**Given instruction**
State how many lines in the entries below contain the string "should", counting only matches with the same case. Reply with the number alone.

[Page and screen pointing data]
══════════
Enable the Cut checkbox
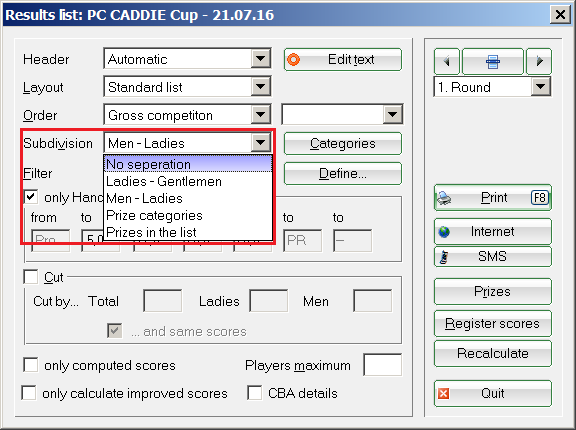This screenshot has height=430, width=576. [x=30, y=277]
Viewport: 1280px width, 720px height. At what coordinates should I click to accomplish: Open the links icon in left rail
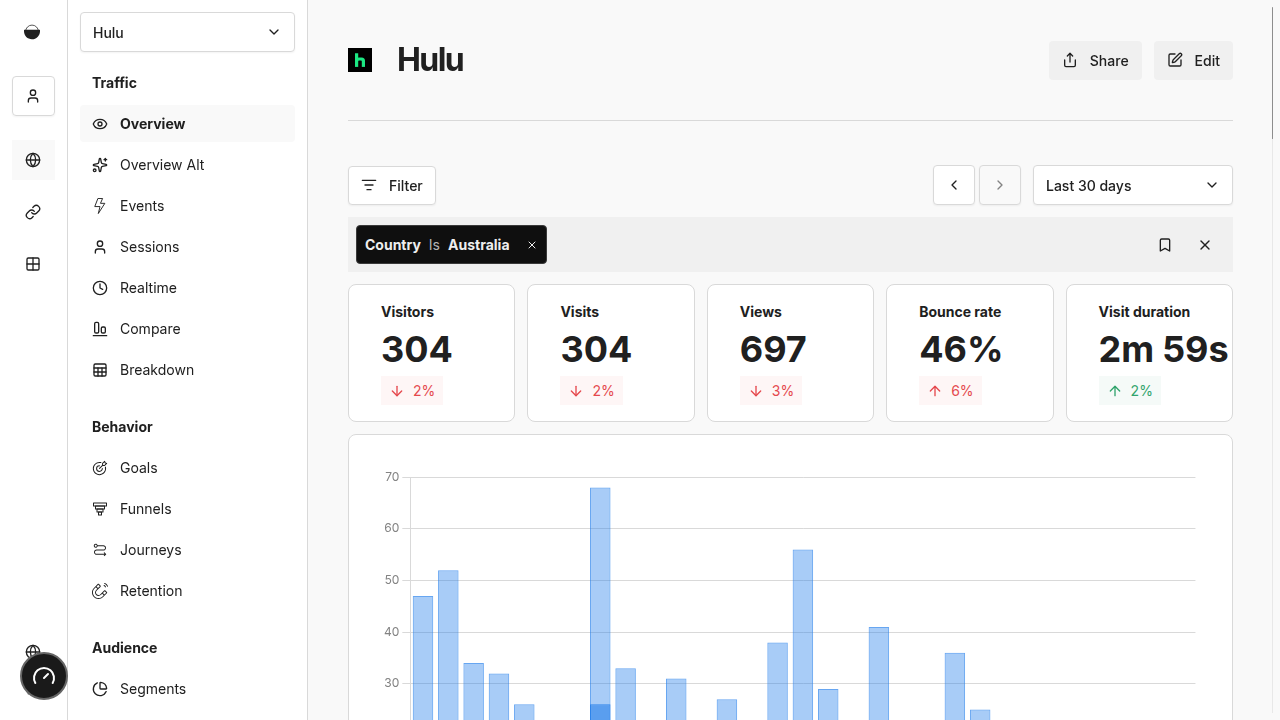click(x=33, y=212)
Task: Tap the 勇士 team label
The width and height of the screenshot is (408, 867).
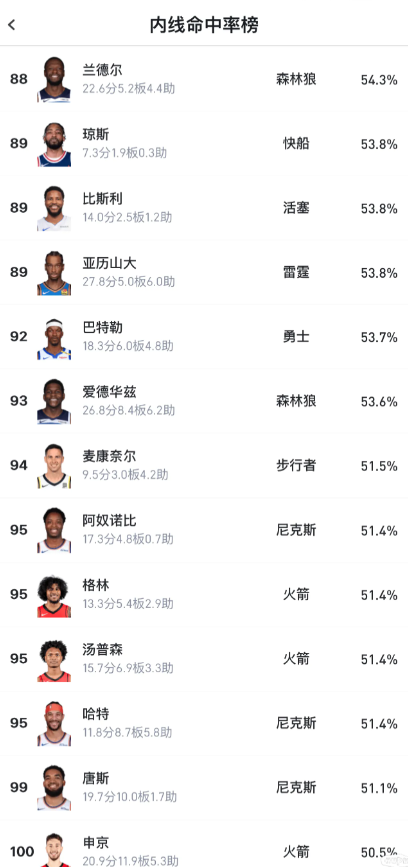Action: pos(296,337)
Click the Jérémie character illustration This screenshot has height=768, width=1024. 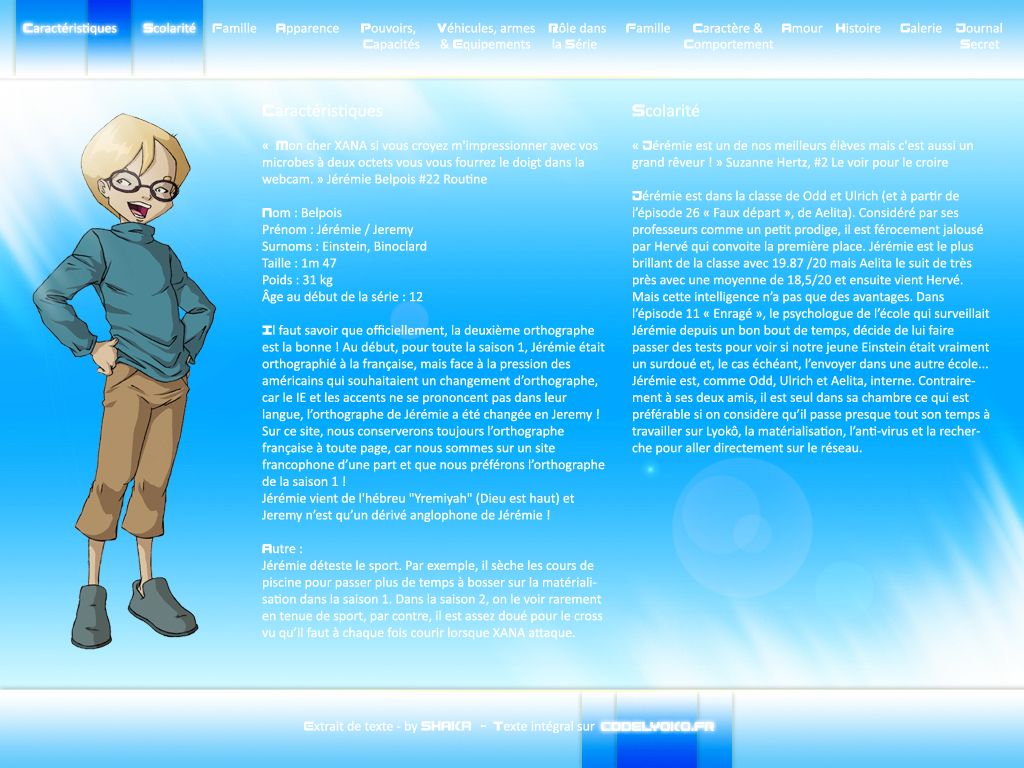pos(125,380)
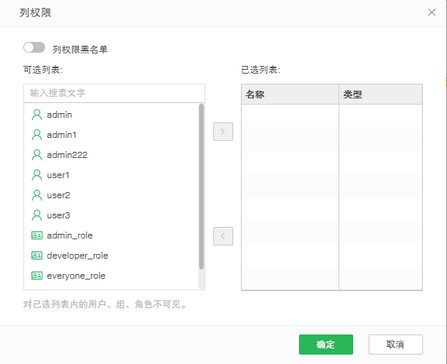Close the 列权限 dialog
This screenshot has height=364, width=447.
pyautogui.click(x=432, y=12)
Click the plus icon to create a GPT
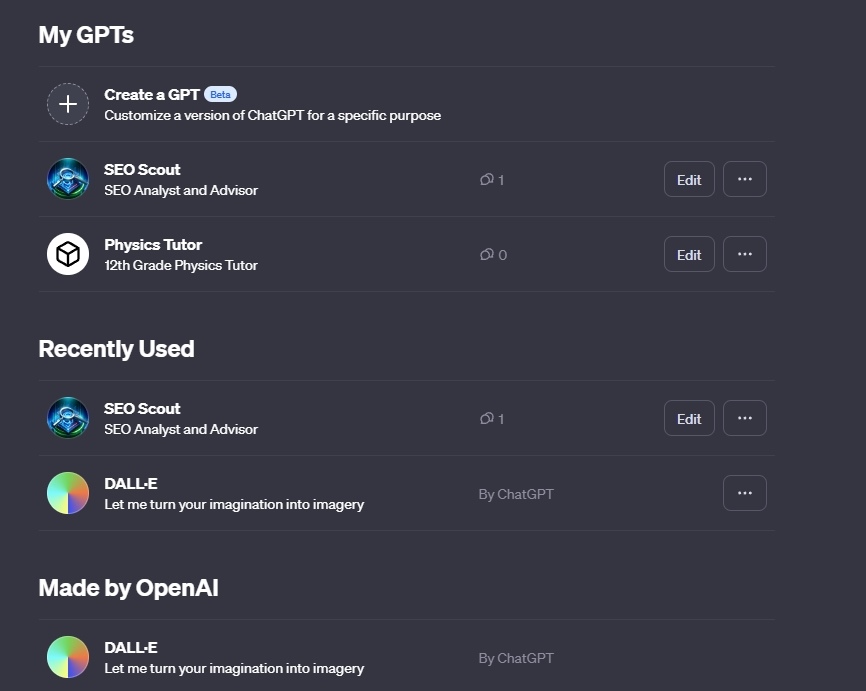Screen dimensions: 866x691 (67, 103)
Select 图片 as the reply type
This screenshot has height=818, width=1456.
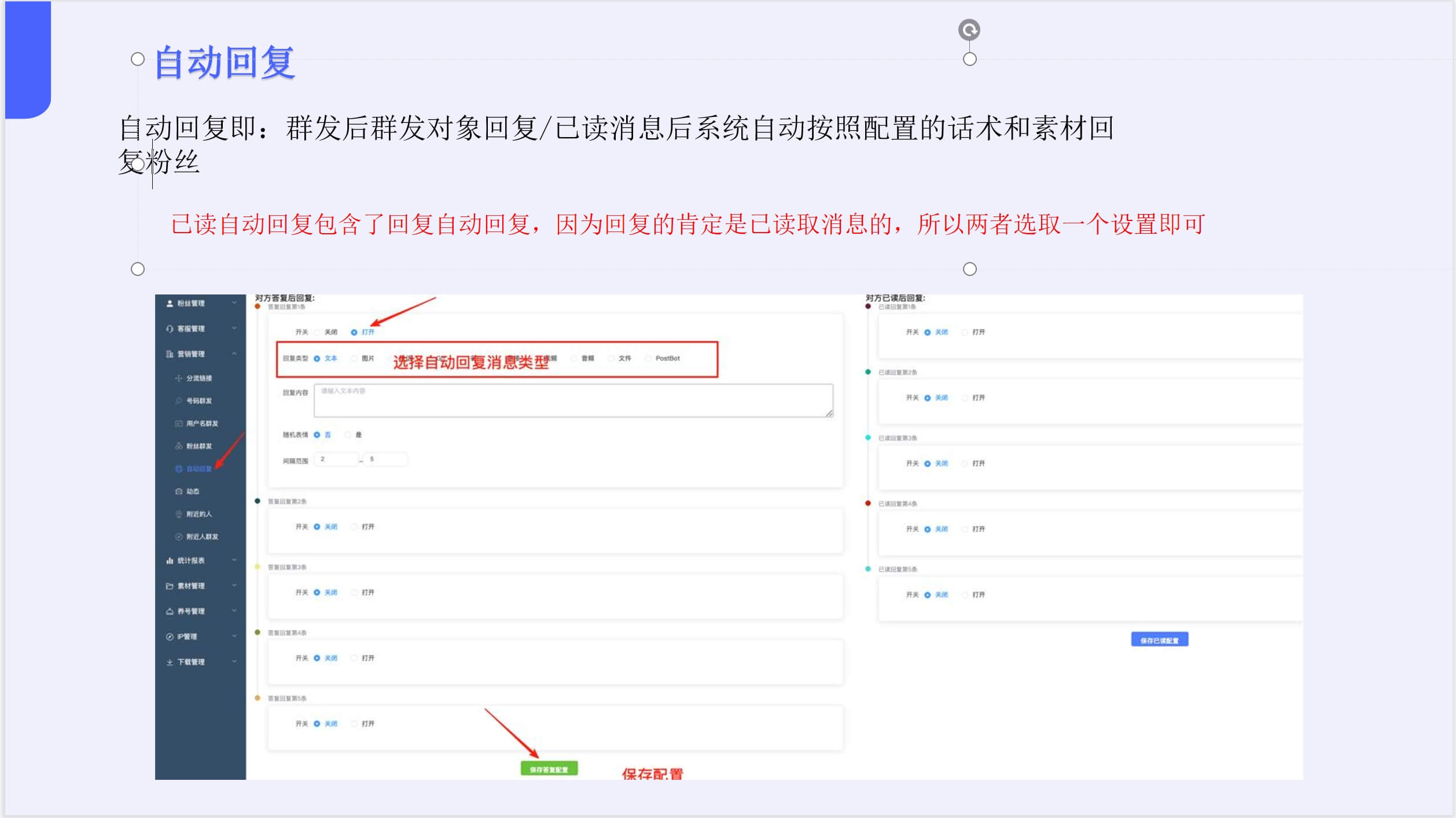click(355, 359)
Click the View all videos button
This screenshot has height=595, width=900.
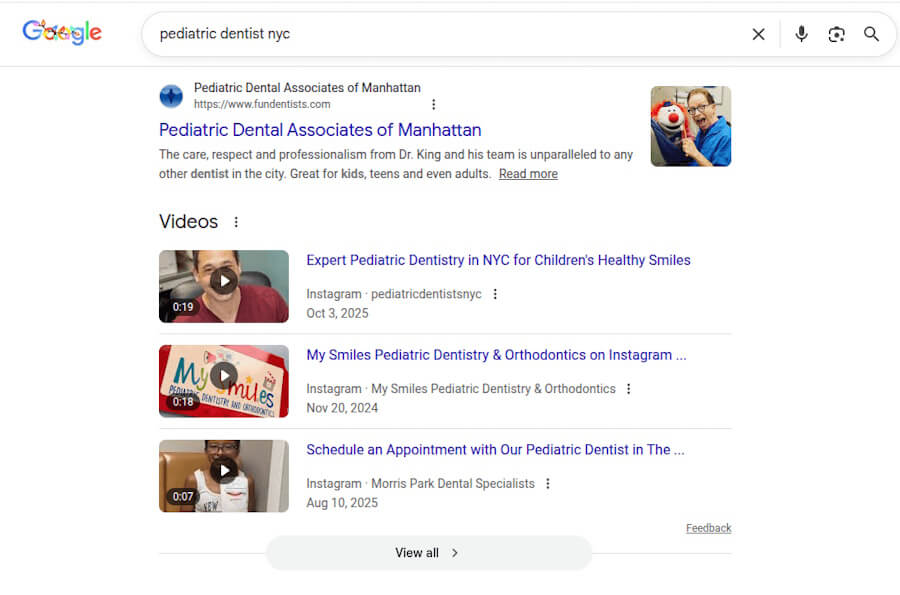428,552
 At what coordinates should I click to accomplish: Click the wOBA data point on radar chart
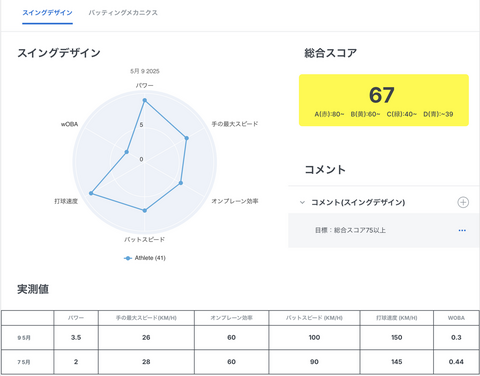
══════════
**Reply**
2